Talimatınız - Okuma metnine göre Claflin, Will'in Lou'da neyi takdir ettiğini söylüyor?

Okuma metni -
=====

Belki de Lou’yu tanıyana kadar öyleydi.

Owens şu gözlemde bulunuyor: “Lou, Will’in o güne dek tanıdığı tüm kızlardan daha farklı. Şimdiye kadarki kız arkadaşları, meslektaşları hep güzel, üst tabakadan ve ayrıcalıklı olmuş; oysa Lou girişken, canlı ve eksantrik. Daha önce öyle birini hiç tanımamış.”

Claflin ise şunları ekliyor: “Lou ona aklından geçeni söyleyen tek insan. Will’le tartışacak kişi olmaya istekli; ve bence Will onun dürüstlüğünü takdir ediyor ve buna hayranlık duyuyor. Lou, Will’i değiştiriyor. Onun gözlerini açıyor ve dünyayı yeni bir şekilde görmesini sağlıyor. Aynı şekilde, Will de onun dünyaya ve yaşadıkları küçük kasabanın dışındaki yaşamın neler sunduğuna bakabilmesini sağlıyor. Onun kanatlarını açıp uzaklara uçmasını istiyor.”

=====

Gösterilen kayıtlar -

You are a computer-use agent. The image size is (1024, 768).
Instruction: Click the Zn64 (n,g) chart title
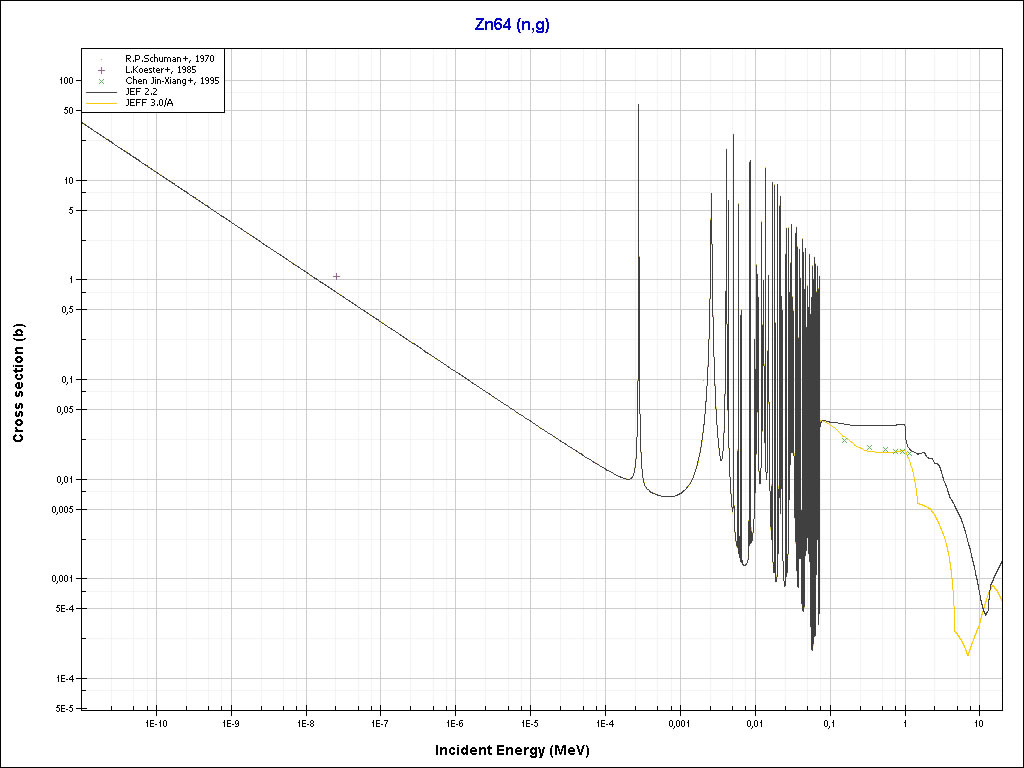tap(511, 25)
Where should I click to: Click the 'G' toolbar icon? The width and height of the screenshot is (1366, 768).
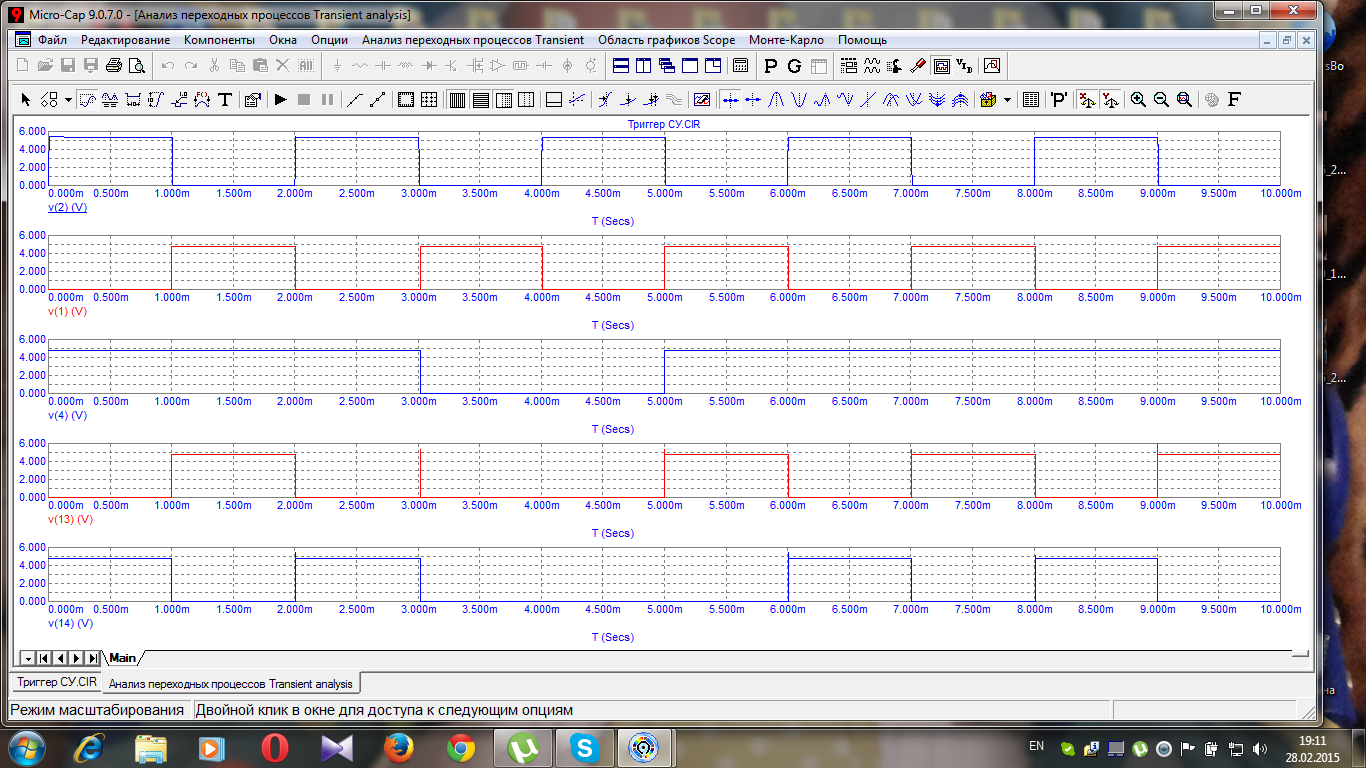point(794,66)
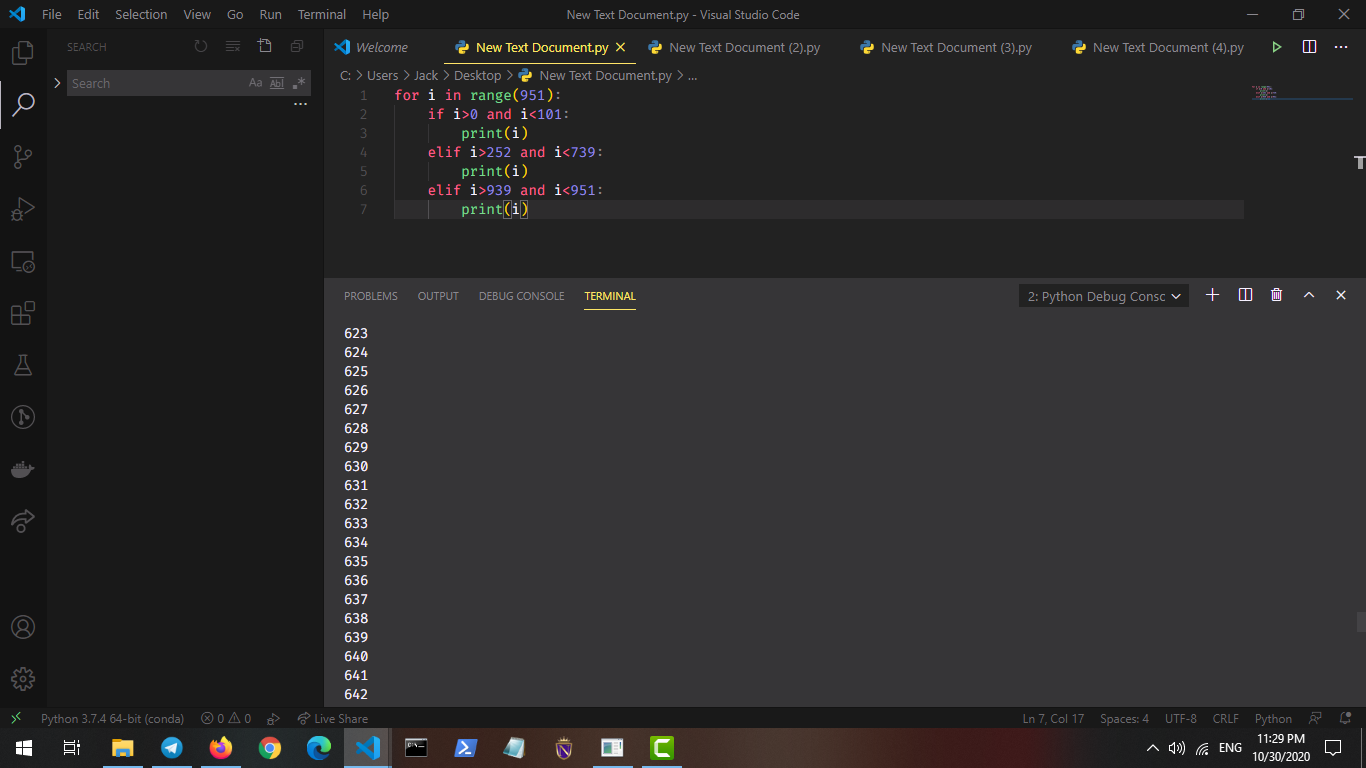Run Python file with green play button
Screen dimensions: 1366x768
[x=1277, y=47]
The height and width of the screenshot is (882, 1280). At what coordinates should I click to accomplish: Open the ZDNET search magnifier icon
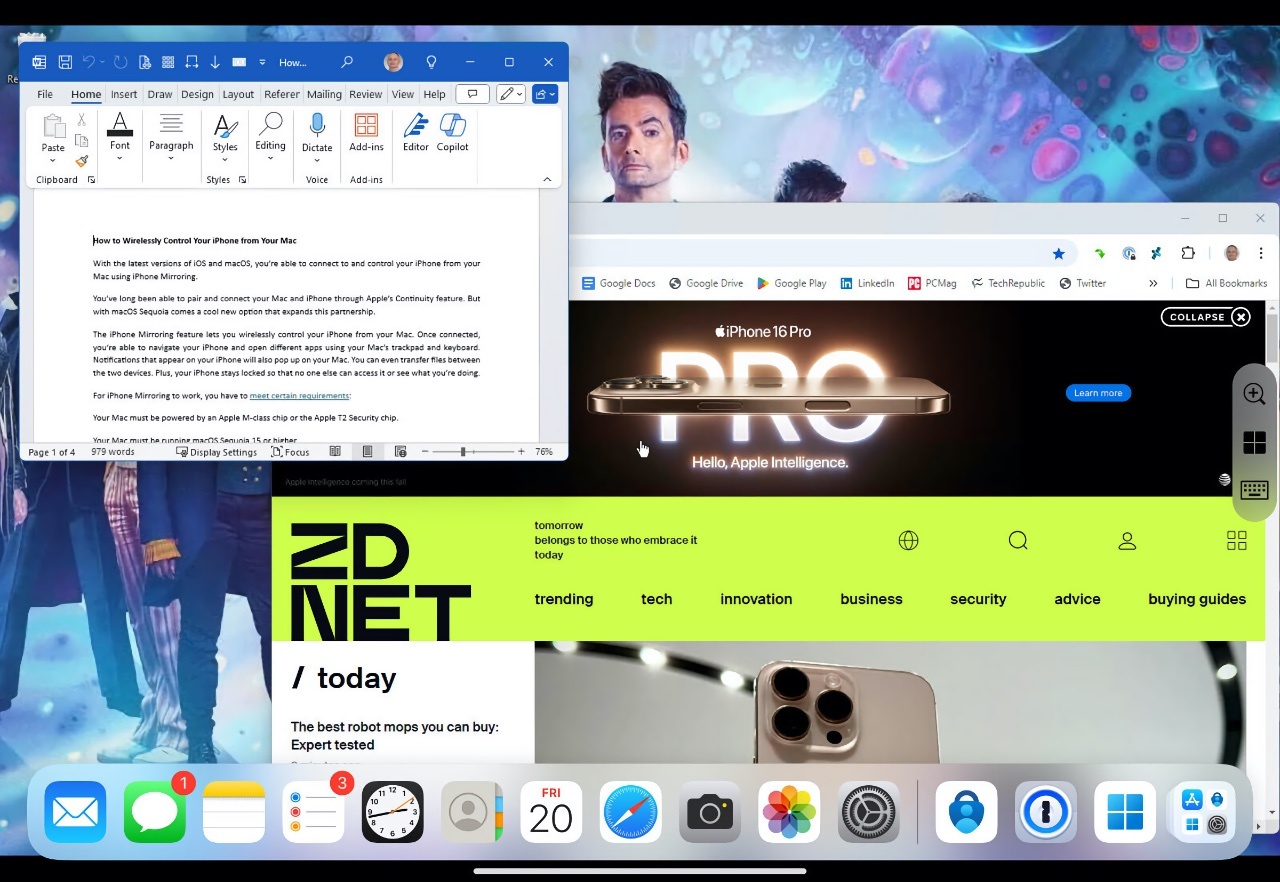click(x=1018, y=541)

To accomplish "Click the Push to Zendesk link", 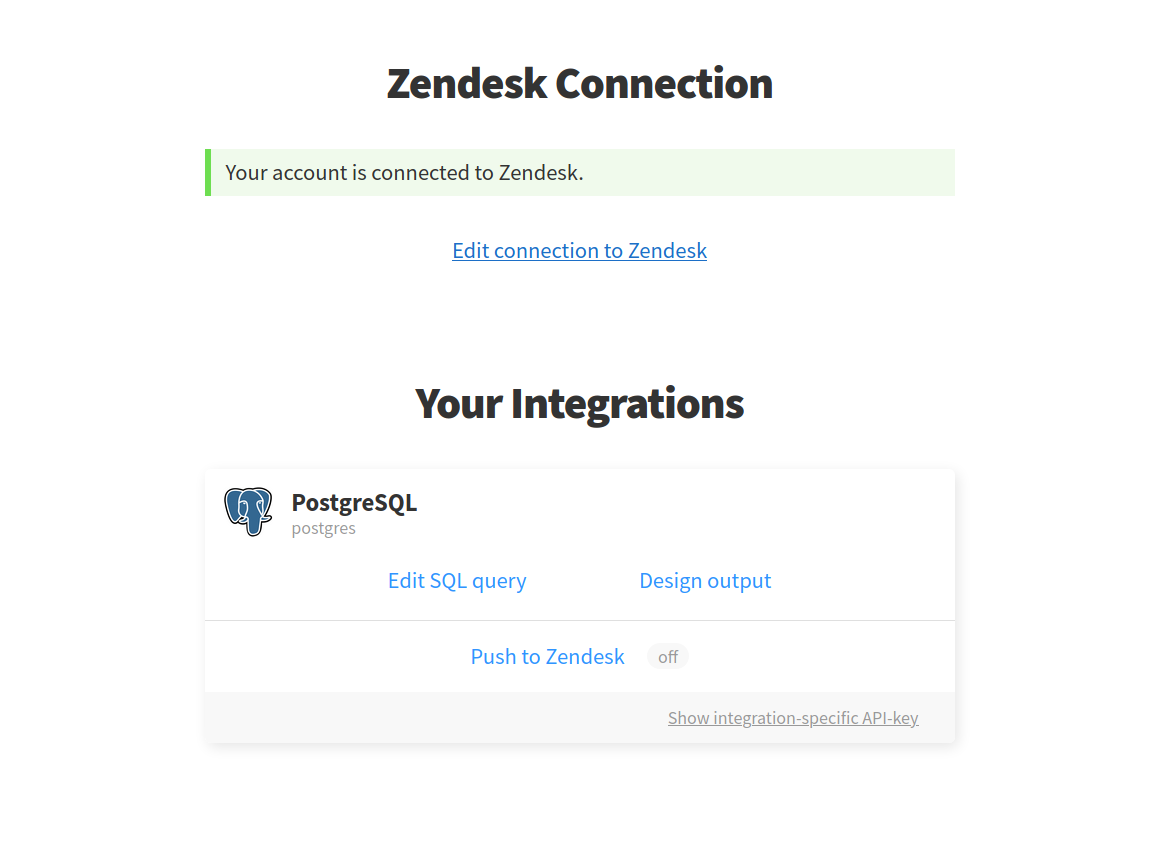I will pyautogui.click(x=547, y=657).
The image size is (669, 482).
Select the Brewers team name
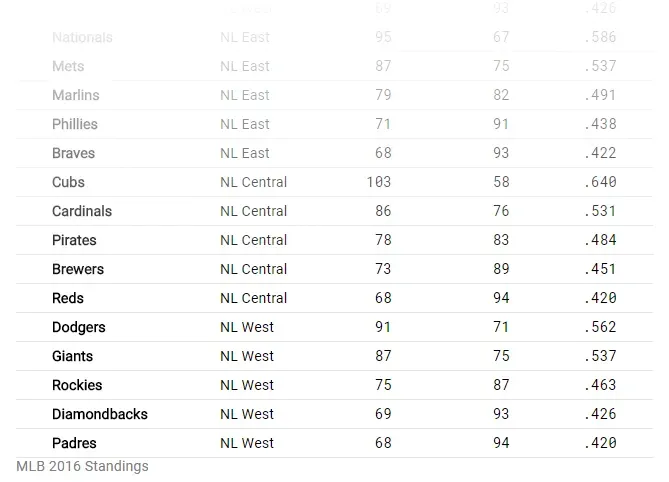click(x=78, y=269)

=====

Yazılı yanıt - Dürüstlüğünü.